IR Summer School (June 20-25, 2011) in India (Bangalore) co-organized by Yahoo! and IISC, Bangalore
Monday, June 20, 2011 at 8:30 AM - Saturday, June 25, 2011 at 6:00 PM (IST)
IR Summer School
Information retrieval (IR) is an area of computer science that is concerned with the organization of, and access to information items such as text documents, web pages, online catalogs, multimedia objects, and structured and semi-structured items. In terms of scope, IR has grown well beyond its early goals of indexing text and searching for relevant documents. Nowadays IR encompasses web, social and enterprise search, text classification and categorization, system architecture and platform, interface and visualization, user behavior and information seeking, ranking and learning models, evaluation and crowd-sourcing methodologies, personalization and context, to name a few.
The objective of this summer school is as follows:
- equip attendees with a variety of tools needed to conduct research in this area,
- cover the entire spectrum from theory to practice.
National and international leaders in the field will give introductory tutorials (first two days) as well as advanced seminars (following four days) and will assist in small-group discussions.
This school is suitable for all levels, both for people without previous knowledge in Information Retrieval, and those wishing to broaden their expertise in this area. Exchange of students, joint publications and joint projects will result because of this collaboration.

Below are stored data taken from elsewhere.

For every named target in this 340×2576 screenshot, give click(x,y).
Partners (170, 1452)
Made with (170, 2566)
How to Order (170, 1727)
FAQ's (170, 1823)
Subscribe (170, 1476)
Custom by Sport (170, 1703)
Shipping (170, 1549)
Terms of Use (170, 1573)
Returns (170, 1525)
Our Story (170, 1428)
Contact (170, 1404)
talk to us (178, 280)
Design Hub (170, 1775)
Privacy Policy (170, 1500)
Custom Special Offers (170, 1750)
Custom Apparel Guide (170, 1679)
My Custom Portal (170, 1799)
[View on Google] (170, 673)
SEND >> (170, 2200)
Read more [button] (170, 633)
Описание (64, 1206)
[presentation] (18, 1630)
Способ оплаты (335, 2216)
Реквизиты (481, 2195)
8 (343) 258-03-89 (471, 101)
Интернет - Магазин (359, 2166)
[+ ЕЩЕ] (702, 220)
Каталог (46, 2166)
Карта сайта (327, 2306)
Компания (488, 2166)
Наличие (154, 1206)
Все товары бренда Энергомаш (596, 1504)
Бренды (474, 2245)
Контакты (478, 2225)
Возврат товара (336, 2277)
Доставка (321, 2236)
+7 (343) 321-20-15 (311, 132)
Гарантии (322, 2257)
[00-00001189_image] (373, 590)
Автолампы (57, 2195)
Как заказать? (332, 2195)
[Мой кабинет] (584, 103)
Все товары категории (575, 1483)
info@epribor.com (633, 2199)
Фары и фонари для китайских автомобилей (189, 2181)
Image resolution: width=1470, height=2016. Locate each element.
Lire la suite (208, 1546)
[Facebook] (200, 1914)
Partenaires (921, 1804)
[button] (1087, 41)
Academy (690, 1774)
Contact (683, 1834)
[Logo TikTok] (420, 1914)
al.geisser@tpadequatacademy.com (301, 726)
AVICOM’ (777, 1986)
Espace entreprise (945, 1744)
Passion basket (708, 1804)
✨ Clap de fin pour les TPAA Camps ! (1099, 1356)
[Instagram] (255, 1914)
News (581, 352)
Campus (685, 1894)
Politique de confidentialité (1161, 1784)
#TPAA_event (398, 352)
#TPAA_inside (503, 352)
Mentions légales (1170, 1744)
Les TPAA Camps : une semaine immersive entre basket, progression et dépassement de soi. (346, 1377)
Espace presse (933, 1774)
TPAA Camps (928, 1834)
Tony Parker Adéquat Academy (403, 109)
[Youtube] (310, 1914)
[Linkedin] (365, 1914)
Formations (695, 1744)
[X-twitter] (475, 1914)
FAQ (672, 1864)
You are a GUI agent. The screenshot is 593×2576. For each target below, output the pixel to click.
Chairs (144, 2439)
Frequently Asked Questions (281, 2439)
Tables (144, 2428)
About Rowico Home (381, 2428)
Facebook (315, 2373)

For research students, the summer school provides a unique, high-quality, and intensive period of study. It is ideally suited for students currently pursuing, or intending to pursue, research in IR or related fields. Limited scholarships are available for students to cover travel, accommodation and boarding costs.
IT professionals who use IR will find that the summer school provides relevant knowledge and exposure to contemporary techniques. In addition, they will benefit by direct interaction with top-notch researchers and knowledge workers.
The school thus provides an ideal forum for networking and discussions. Academics will also benefit from interaction with IT professionals which will lead to a deeper understanding of real life problems.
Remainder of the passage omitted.